Am 18. Juni 2024 veröffentlichte das rumänische Finanzministerium (Ministry of Finance, MoF) eine Pressemitteilung, in der es bedeutende Änderungen der Steuervorschriften des Landes ankündigte. Diese Änderungen werden den Kampf gegen die Steuerhinterziehung verstärken und die Genauigkeit und Effizienz der Steuererhebung verbessern.

Das Finanzministerium schlägt Änderungen und Ergänzungen durch einen Entwurf eines normativen Rechtsakts vor, um das nationale System RO e-Invoice, fiskalische elektronische Registriereinrichtungen sowie den Ausschluss von Verbrauchsteuern aus dem Verfahren zur Umstrukturierung von Haushaltsverpflichtungen zu verwalten und umzusetzen.

Änderungen am nationalen System RO e-Invoice

Auf Grundlage der neuen Rechtsvorschriften können Unternehmen das System RO e-Invoice ab dem 1. Juli 2024 für B2C-Transaktionen nutzen. Ab dem 1. Januar 2025 müssen jedoch alle Unternehmen, die Verbraucherrechnungen ausstellen, diese über das System RO e-Invoice melden.

Vereine, Stiftungen und einzelne Landwirte, die die Sonderregelung für Landwirte anwenden, werden bis zum 30. Juni 2025 vorübergehend von der Nutzung des Systems RO e-Invoice befreit, um sich an das System anzupassen. Sie können sich dafür entscheiden, das System bereits vor diesem Datum zu nutzen; ab dem 1. Juli 2025 wird es für all diese Kategorien verpflichtend.

Unternehmen, die nicht mehrwertsteuerbezogene Rechnungen ausstellen, sowie Einrichtungen wie diplomatische Missionen oder konsularische Vertretungen, andere internationale Organisationen und die Streitkräfte der NATO-Mitgliedstaaten sind von der verpflichtenden Nutzung des Systems RO e-Invoice ausgenommen. Diese Einrichtungen können sich jedoch dafür entscheiden, das elektronische Rechnungsstellungssystem zu nutzen, wenn sie dies wünschen.
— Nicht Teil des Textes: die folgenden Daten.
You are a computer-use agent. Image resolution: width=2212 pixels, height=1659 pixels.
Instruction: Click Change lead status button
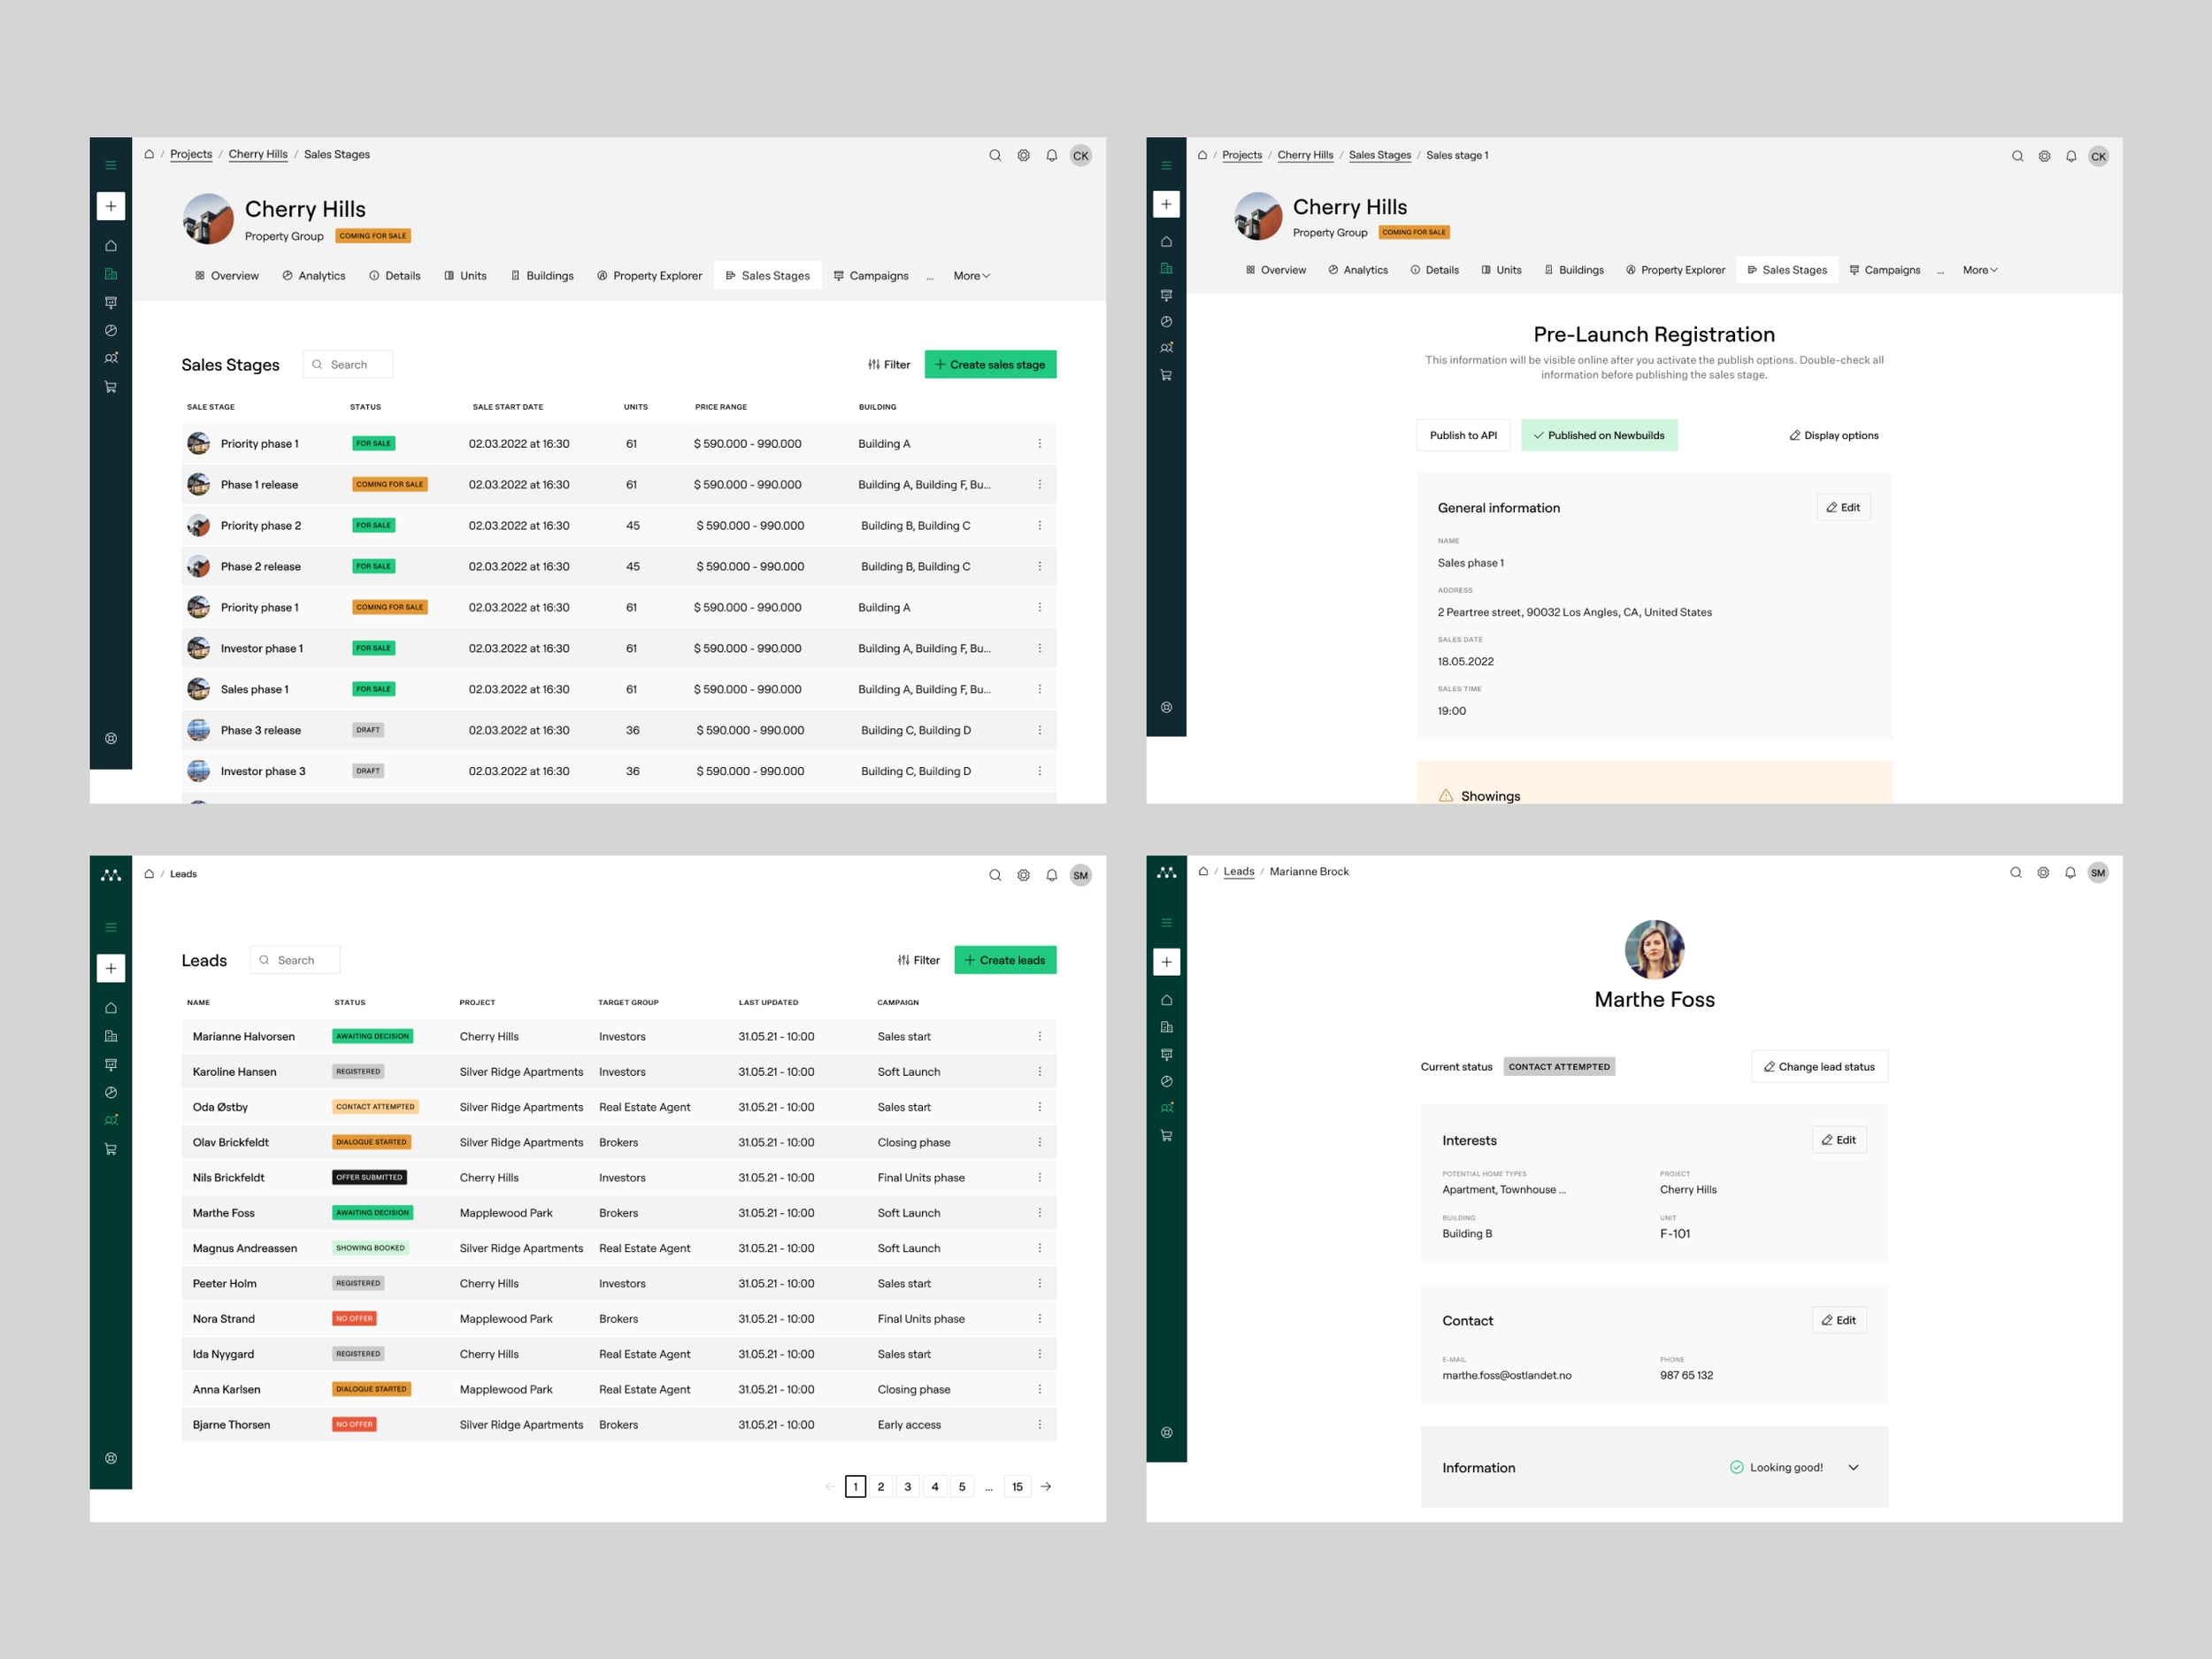(1818, 1066)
Ferner können die Begünstigten, sofern sie die Rechnungen für Warenlieferungen oder Dienstleistungen, die zum Zeitpunkt der Lieferung/Erbringung bezahlt werden, nicht innerhalb der festgelegten Frist über das nationale System RO e-Invoice erhalten, die zuständigen Steuerbehörden benachrichtigen.

Wie Minister Marcel Boloș erläuterte, stehen diese Änderungen auch im Einklang mit der laufenden Diskussion auf EU-Ebene über die Verpflichtung zur elektronischen Rechnungsstellung auf Grundlage des europäischen Standards sowohl für B2B- als auch für B2C-Transaktionen.

Fazit

Da immer mehr Länder weltweit die verpflichtende elektronische Rechnungsstellung für B2B- und B2C-Transaktionen einführen und die EU sich um den weiteren Aufbau eines digitalen Echtzeit-Meldesystems auf Grundlage der elektronischen Rechnungsstellung bemüht, erscheinen die vom rumänischen Finanzministerium vorgeschlagenen Änderungen als logischer Schritt in die richtige Richtung. Darüber hinaus stellen diese Maßnahmen einen bedeutenden Teil der Digitalisierungsbemühungen der Nationalen Agentur für Steuerverwaltung (ANAF) dar.